(Collection entries)
----------

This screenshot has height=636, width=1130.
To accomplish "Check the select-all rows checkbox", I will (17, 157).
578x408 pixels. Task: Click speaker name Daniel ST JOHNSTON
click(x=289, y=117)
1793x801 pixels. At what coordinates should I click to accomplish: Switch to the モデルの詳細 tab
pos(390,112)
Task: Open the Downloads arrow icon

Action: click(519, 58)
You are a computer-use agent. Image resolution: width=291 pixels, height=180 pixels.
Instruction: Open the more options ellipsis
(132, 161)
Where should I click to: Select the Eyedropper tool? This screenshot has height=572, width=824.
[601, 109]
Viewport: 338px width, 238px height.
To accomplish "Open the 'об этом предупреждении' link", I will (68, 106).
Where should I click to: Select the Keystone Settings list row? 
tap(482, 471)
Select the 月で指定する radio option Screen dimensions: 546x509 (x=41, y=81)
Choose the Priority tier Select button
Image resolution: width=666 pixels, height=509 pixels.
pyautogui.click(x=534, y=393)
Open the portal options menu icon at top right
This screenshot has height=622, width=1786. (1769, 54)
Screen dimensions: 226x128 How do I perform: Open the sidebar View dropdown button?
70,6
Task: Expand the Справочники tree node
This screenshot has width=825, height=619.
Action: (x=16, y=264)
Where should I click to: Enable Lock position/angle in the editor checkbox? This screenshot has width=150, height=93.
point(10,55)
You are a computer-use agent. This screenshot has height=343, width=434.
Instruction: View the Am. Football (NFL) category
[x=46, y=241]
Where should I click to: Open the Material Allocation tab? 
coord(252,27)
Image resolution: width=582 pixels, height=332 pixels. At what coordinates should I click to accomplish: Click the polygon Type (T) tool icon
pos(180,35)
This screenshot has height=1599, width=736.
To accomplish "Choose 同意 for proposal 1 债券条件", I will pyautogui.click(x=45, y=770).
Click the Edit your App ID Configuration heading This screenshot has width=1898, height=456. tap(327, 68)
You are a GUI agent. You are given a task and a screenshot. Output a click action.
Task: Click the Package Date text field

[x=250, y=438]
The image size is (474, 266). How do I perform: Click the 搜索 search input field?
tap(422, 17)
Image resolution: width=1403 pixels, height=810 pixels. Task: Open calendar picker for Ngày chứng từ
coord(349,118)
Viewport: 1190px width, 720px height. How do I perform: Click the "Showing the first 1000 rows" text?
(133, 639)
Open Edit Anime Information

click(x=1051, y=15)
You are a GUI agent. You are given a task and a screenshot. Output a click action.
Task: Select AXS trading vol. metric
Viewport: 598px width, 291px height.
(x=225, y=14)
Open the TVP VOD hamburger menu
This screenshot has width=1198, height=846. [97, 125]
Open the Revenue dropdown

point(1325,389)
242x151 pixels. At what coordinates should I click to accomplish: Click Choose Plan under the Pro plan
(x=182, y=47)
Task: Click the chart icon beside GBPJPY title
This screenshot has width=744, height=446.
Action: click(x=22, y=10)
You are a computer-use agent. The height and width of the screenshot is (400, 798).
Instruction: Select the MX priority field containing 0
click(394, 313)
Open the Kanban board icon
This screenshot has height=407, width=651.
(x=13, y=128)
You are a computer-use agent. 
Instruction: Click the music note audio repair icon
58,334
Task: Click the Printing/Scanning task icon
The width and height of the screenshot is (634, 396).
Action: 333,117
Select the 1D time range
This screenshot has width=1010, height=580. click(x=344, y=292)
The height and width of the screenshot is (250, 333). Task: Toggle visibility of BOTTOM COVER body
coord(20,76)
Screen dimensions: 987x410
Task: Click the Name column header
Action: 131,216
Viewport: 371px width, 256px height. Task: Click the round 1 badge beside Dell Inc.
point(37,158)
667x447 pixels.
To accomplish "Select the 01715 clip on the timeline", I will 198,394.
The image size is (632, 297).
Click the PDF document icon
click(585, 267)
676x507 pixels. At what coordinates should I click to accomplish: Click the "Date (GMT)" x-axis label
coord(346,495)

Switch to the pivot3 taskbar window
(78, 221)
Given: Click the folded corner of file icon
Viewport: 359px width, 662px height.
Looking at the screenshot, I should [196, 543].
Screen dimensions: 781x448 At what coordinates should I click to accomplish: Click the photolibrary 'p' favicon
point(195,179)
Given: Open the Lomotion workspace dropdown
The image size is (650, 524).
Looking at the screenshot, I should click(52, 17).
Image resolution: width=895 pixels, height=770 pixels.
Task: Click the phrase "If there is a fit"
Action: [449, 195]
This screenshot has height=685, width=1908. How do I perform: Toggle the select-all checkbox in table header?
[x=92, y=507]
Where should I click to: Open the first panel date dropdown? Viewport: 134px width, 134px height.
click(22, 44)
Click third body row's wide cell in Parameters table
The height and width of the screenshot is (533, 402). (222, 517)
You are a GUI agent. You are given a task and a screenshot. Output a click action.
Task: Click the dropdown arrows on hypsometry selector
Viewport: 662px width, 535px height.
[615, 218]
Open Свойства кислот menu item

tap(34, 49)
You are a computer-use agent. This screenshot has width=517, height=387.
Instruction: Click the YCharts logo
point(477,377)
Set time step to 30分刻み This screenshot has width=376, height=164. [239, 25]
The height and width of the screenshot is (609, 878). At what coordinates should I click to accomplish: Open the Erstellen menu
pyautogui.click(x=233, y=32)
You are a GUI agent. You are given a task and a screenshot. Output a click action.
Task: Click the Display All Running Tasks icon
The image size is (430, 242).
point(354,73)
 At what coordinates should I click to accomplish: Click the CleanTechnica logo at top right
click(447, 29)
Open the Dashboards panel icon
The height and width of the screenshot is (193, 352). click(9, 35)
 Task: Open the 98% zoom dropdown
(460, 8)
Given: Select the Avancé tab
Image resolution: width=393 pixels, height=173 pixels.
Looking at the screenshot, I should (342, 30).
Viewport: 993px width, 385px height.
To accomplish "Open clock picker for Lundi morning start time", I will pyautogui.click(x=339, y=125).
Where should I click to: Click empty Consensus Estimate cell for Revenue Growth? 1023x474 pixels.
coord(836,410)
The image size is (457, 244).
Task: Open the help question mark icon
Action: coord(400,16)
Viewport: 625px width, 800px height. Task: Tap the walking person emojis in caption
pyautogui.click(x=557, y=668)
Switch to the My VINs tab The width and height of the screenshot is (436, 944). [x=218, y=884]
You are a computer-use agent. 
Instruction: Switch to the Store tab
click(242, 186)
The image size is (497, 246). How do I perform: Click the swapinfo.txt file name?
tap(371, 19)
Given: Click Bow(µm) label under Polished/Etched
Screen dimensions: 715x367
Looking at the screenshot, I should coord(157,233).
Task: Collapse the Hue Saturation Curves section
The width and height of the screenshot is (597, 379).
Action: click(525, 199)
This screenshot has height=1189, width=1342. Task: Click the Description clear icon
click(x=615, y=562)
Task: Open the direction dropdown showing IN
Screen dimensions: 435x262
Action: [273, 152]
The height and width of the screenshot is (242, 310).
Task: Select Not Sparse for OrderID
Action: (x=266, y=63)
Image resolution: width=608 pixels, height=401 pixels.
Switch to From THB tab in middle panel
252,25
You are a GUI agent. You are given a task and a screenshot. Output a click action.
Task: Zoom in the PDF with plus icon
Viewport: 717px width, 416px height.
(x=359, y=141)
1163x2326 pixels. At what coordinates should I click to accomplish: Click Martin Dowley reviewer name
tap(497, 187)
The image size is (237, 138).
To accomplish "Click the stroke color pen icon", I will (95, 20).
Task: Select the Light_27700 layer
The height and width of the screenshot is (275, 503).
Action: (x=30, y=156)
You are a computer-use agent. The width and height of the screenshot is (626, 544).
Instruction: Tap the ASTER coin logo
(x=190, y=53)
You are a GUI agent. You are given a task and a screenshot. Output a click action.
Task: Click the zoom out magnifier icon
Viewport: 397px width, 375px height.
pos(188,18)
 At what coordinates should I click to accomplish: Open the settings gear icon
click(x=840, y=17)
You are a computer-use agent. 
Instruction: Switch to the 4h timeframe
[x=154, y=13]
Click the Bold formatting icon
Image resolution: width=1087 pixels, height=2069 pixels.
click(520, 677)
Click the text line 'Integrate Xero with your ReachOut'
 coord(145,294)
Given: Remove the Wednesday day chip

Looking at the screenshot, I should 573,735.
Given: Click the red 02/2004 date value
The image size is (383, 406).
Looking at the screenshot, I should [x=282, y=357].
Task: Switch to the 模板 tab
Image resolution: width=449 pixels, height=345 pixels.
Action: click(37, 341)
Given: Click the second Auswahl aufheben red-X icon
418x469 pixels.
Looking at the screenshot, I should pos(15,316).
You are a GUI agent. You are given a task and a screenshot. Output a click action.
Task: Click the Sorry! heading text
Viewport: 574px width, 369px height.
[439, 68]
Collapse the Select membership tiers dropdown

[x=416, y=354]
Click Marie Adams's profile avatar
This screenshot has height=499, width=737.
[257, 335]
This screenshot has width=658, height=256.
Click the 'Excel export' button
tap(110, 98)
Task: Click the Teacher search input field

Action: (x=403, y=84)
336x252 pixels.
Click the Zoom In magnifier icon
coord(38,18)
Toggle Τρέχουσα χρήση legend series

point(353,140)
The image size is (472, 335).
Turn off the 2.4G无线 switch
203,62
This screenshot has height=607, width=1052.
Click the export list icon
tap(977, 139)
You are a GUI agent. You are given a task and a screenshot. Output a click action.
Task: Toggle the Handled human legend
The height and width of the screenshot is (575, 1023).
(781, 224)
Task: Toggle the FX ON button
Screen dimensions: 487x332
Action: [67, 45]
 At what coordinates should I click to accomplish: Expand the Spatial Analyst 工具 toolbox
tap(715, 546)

----------

**Exercise**
The required output is the line containing "Task: Click the Teacher search input field" through the last line of the records above, each copied exactly and nothing more.

**Result of this task**
Task: Click the Teacher search input field

Action: (x=403, y=84)
336x252 pixels.
Click the Zoom In magnifier icon
coord(38,18)
Toggle Τρέχουσα χρήση legend series

point(353,140)
The image size is (472, 335).
Turn off the 2.4G无线 switch
203,62
This screenshot has height=607, width=1052.
Click the export list icon
tap(977, 139)
You are a GUI agent. You are given a task and a screenshot. Output a click action.
Task: Toggle the Handled human legend
The height and width of the screenshot is (575, 1023).
(781, 224)
Task: Toggle the FX ON button
Screen dimensions: 487x332
Action: [67, 45]
 At what coordinates should I click to accomplish: Expand the Spatial Analyst 工具 toolbox
tap(715, 546)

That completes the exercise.